TAREFA PROPOSTA 1:
No texto sobre o sistema prisional, reescreva o trecho de "A mídia vem" a "e da violência.", trocando "cadeias e presídios" por "prisões e penitenciárias".
TAREFA PROPOSTA 2:
Segundo o texto sobre o sistema prisional, quais são as coisas cuja aprendizagem intensiva ocorre nos "campus" desse sistema? Liste todas.
TAREFA PROPOSTA 3:
Por favor, continue o texto sobre o sistema prisional a partir do ponto em que ele termina.

TEXTO PARA LEITURA:
··········

A mídia vem afirmando que as duas maiores Universidades do País são a Anhanguera e a Kroton (ambas com cerca de 400 mil alunos cada uma). Na verdade, a maior Universidade que temos é o sistema prisional brasileiro, que fechou o ano de 2011 com 514 mil “alunos-prisioneiros”, distribuídos por quase 2 mil “campus” (cadeias e presídios) de aprendizagem intensiva do crime, do ódio e da violência.

Trata-se de uma Universidade que não discute a questão das cotas raciais ou sociais. A sua quase absoluta totalidade é composta de jovens negros, pardos ou brancos miseráveis, que nela ingressam entre 18 e 24 anos, ostentando grande amadorismo criminal. É na Universidade do crime que eles fazem contato com as organizações criminosas, que dominam os presídios, enfileirando-se como seus “soldados”, depois de introjetarem a cultura do crime, do desprezo e do ódio, transformando em realidade a profecia das suas carreiras criminais.

··········

DADOS FORNECIDOS:
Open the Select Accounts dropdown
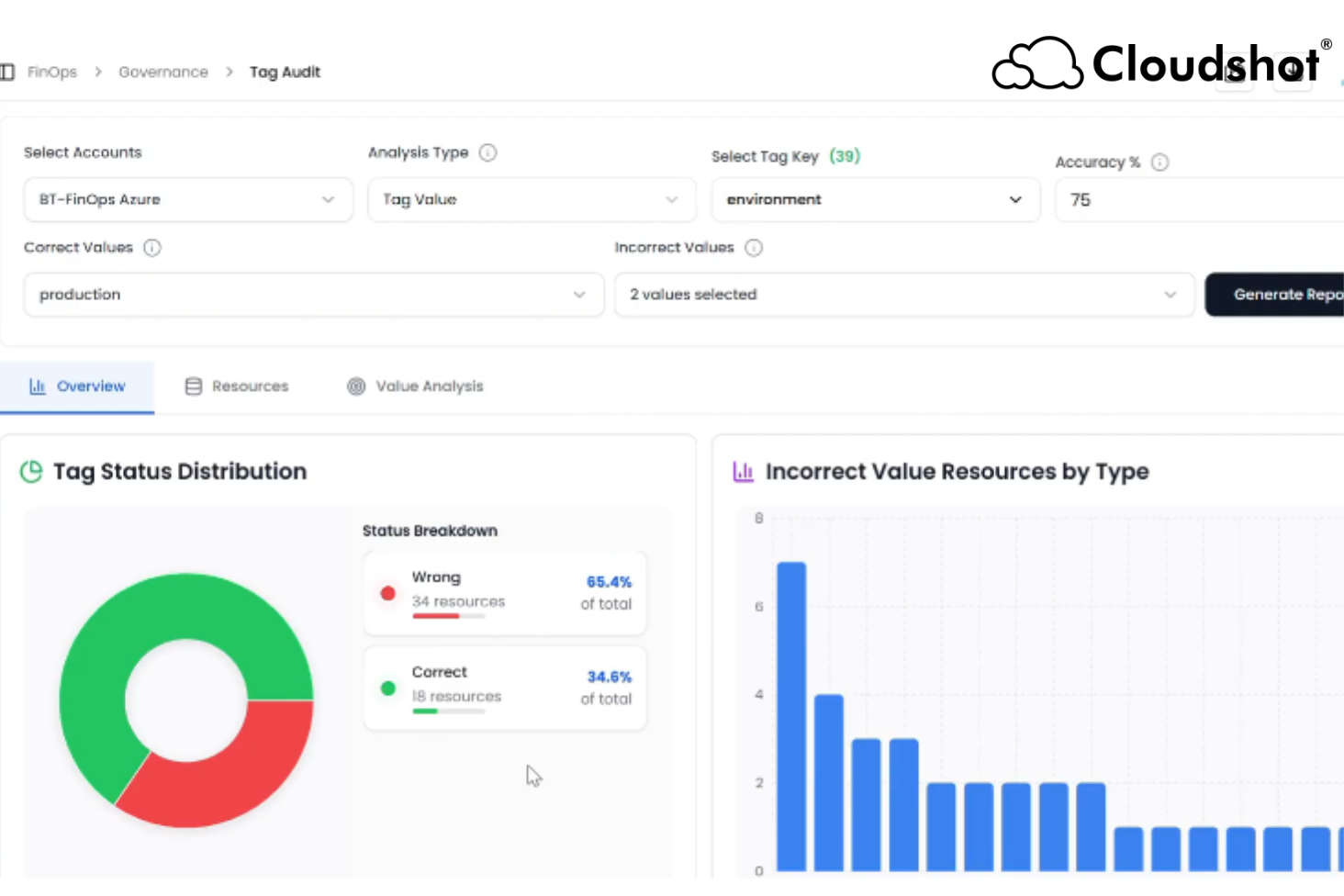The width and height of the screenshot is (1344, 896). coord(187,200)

··········

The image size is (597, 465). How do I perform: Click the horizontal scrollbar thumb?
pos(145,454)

··········

RESULTADO DA TAREFA 1:
A mídia vem afirmando que as duas maiores Universidades do País são a Anhanguera e a Kroton (ambas com cerca de 400 mil alunos cada uma). Na verdade, a maior Universidade que temos é o sistema prisional brasileiro, que fechou o ano de 2011 com 514 mil “alunos-prisioneiros”, distribuídos por quase 2 mil “campus” (prisões e penitenciárias) de aprendizagem intensiva do crime, do ódio e da violência.

RESULTADO DA TAREFA 2:
o crime, o ódio e a violência

RESULTADO DA TAREFA 3:
A Universidade do crime no Brasil tem recebido bastante investimento. De 500 unidades em 1990 passou para quase duas mil em 2011. Nesse mesmo período os governos municipais, estaduais e federal fecharam 19% das escolas públicas. Estamos derrubando escolas para abrir “campus” prisionais, daí nossa ridícula colocação (uma das últimas) no “ranking” educacional mundial.
A Universidade do crime tem grande futuro no nosso País porque, para além do amplo apoio da sociedade, ela vem desempenhando satisfatoriamente seus papéis (a) de geração da reincidência, algo em torno de 75% (lamenta-se a falta de comprovação empírica desse dado, mas é bem provável) e (b) de fornecimento de jovens (“soldados”) para a criminalidade organizada, que recebem nestes estabelecimentos de ensino um intenso aprimoramento na carreira criminal.
A Universidade do crime, ademais, cumpre outras funções sociais muito “relevantes”: (a) é pretexto para o discurso demagógico e ilusionista que elege ou reelege muitos políticos, (b) constitui a base de reprodução da fábrica de delinquência, (c) é o espaço privilegiado das discriminações, (d) a garantia da impunidade das outras ilegalidades praticadas pelas classes sociais superiores (dominantes), (e) o reforço do estereótipo midiático do criminoso perigoso, (f) o palco das humilhantes degradações demandadas pelo populismo penal midiático, (g) a alavanca da política criminal de extermínio, (h) o instrumento superlativo de controle social das classes marginalizadas e excluídas etc.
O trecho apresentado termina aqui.